Civic activists are calling on Ukraine’s legislators to rectify an anomaly that prevents life prisoners having their sentences reviewed.  Even in countries with a well-developed judicial system, miscarriages of justice are possible. In Ukraine there are serious grounds for concern about a number of cases making the lack of possibility of judicial review scandalous.

Andriy Didenko from the Kharkiv Human Rights Group explains that the specific problem arose in 2010 as a result of the so-called ‘judicial reform’ carried out shortly after Viktor Yanukovych became President.  As reported here, the so-called ‘reform’ was mostly aimed at increasing control over the judiciary.  It almost totally stripped the Supreme Court of its customary powers and gave an unwarranted and unconstitutional degree of power to the High Council of Justice.  

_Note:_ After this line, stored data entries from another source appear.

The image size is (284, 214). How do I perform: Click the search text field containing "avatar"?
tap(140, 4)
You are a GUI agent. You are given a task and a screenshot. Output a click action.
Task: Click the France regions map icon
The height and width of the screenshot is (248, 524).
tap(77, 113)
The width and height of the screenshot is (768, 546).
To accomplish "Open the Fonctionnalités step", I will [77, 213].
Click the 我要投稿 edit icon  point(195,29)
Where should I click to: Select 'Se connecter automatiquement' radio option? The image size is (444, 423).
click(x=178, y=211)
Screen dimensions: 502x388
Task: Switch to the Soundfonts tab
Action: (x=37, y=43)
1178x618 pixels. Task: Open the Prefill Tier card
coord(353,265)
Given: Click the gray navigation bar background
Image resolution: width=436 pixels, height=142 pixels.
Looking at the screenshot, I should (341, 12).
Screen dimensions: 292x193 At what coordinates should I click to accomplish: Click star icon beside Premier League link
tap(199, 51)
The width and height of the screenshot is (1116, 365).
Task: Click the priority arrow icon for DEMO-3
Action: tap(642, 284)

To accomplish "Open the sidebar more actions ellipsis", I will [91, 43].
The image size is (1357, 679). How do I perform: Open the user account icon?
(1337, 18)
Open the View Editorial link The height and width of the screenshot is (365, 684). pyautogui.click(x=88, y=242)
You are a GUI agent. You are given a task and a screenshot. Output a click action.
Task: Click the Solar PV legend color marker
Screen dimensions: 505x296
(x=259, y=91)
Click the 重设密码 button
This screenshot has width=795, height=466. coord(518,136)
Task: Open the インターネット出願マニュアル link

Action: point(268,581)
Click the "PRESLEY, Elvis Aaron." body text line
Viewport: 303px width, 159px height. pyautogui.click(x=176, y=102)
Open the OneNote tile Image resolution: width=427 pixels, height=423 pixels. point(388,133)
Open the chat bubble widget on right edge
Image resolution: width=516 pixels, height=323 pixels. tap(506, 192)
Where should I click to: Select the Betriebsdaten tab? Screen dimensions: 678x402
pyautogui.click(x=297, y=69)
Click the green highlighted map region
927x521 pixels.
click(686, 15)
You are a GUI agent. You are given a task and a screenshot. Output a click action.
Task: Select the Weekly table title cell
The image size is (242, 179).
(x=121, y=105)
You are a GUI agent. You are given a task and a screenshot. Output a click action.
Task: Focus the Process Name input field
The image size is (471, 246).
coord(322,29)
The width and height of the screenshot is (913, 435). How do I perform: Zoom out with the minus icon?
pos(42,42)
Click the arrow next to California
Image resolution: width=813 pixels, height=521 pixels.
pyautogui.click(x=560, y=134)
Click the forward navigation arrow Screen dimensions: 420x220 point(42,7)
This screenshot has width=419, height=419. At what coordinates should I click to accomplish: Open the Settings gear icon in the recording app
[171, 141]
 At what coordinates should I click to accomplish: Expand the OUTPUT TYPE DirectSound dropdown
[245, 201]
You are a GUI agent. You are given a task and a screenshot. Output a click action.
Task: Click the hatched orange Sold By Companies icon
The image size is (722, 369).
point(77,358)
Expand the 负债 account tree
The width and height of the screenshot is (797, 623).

One of the powers which were removed from the Supreme Court was that of reviewing criminal cases as exceptional proceedings. Since 2010, there has thus been no possibility of gaining just a review. 

A draft bill now tabled in parliament would enable judicial review of all cases where people received life sentences under the old Criminal Procedure Code if there are grounds for fearing a miscarriage of justice.  This, for example, would include evidence suggesting that the testimony was obtained through illegal means, or where the sentence did not seem proportionate to the case. 

If the law is passed, all life prisoners falling into the above category will have until the end of 2017 to apply for a review.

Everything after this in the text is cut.